▶ **What you need to do**
Your task is to retype, exactly and without pictures, the line holding "Image resolution: width=997" and each line that follows it to the end of the entries.

▶ **Exercise inputs**
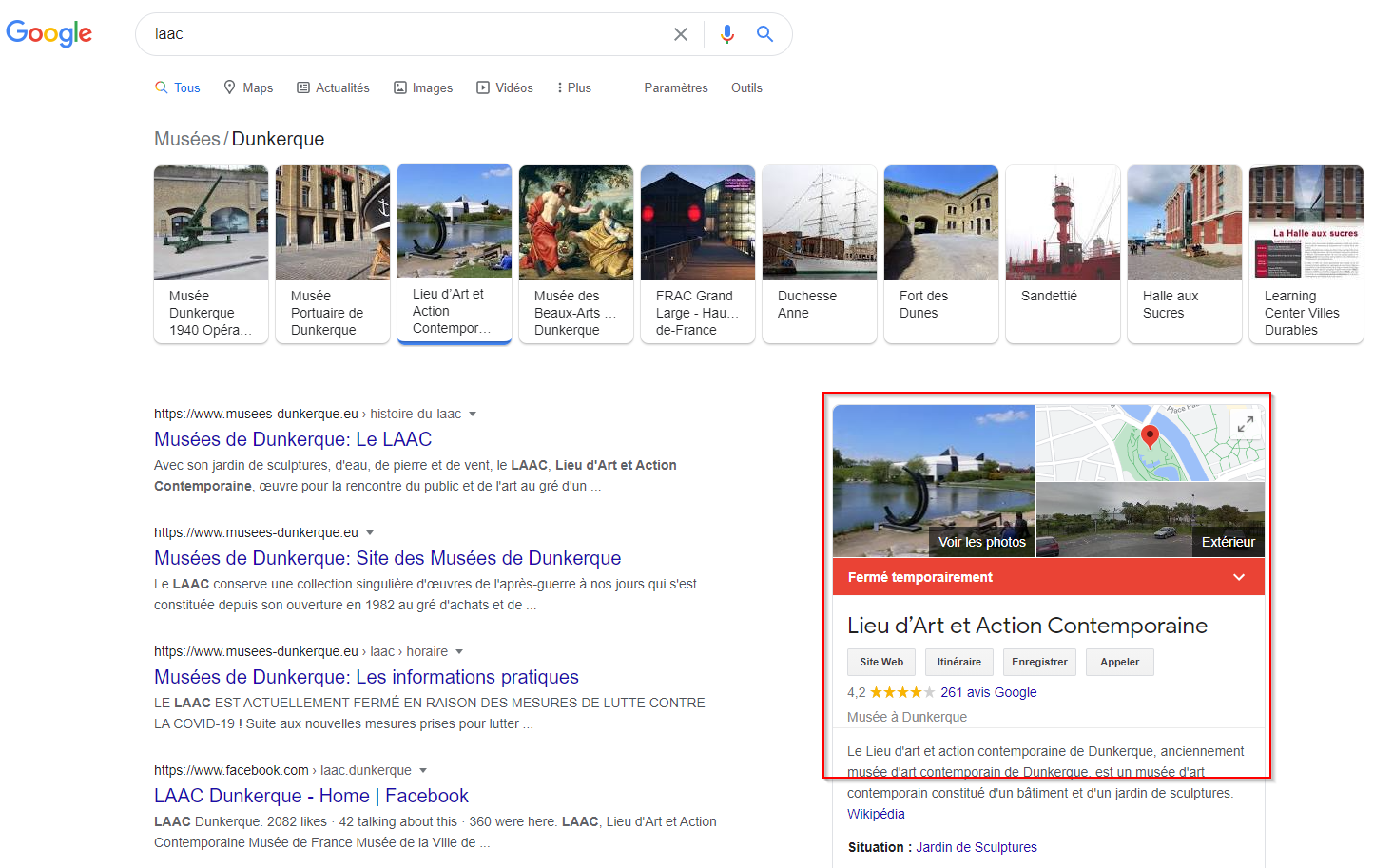Open the Maps search tab

point(248,87)
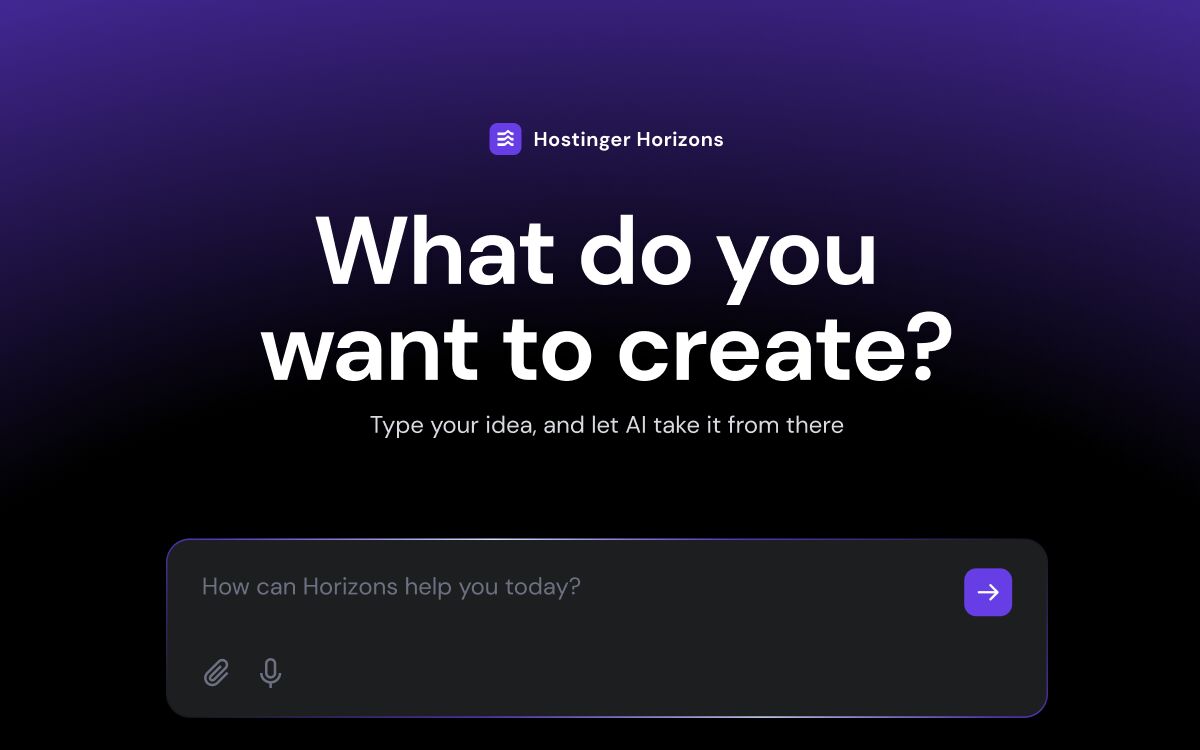The width and height of the screenshot is (1200, 750).
Task: Click the placeholder text in the prompt area
Action: (390, 587)
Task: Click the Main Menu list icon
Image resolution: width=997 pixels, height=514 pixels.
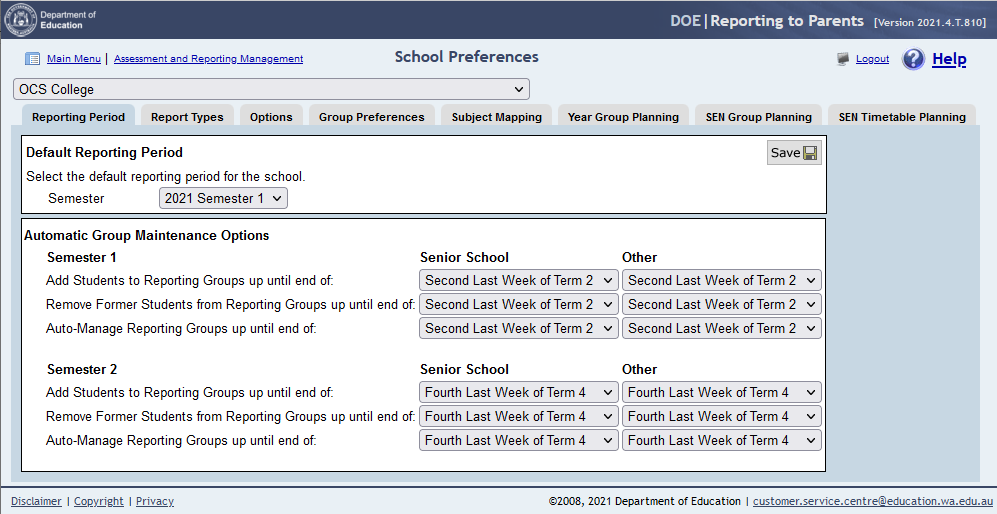Action: (32, 59)
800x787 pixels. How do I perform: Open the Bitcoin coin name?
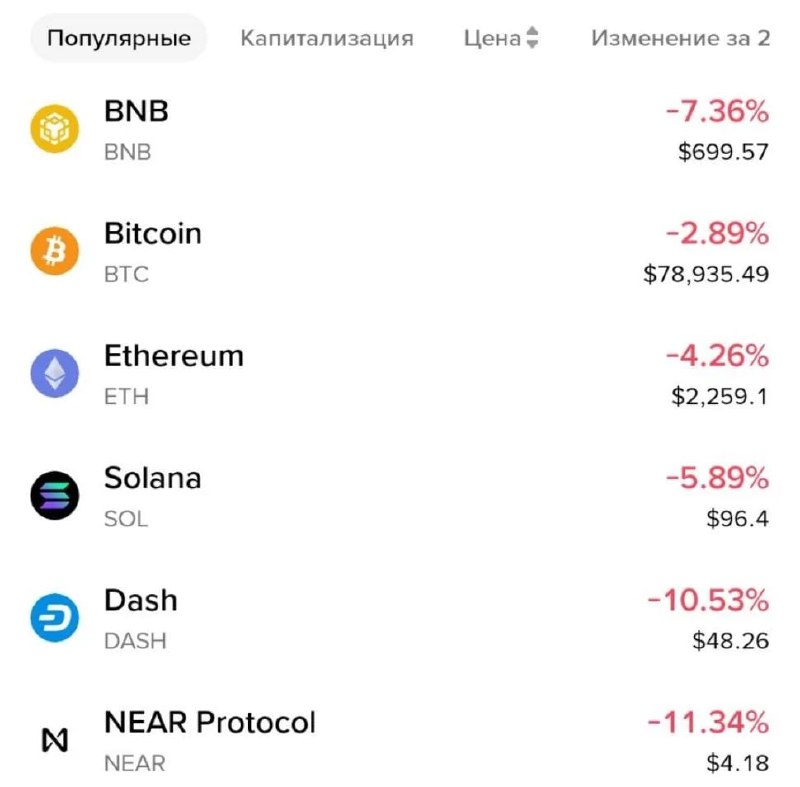[x=153, y=234]
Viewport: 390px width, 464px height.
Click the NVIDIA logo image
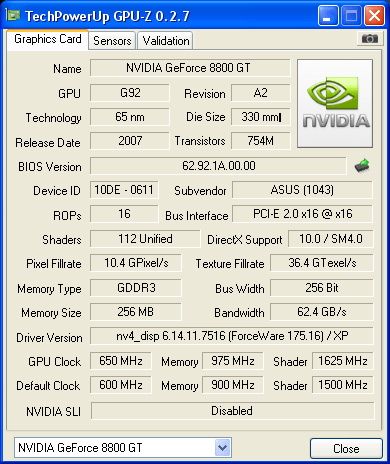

▶ **Task response**
Image resolution: width=997 pixels, height=514 pixels.
Action: (32, 59)
800x787 pixels. How do I perform: Open the Bitcoin coin name?
[x=153, y=234]
Viewport: 390px width, 464px height.
Click the NVIDIA logo image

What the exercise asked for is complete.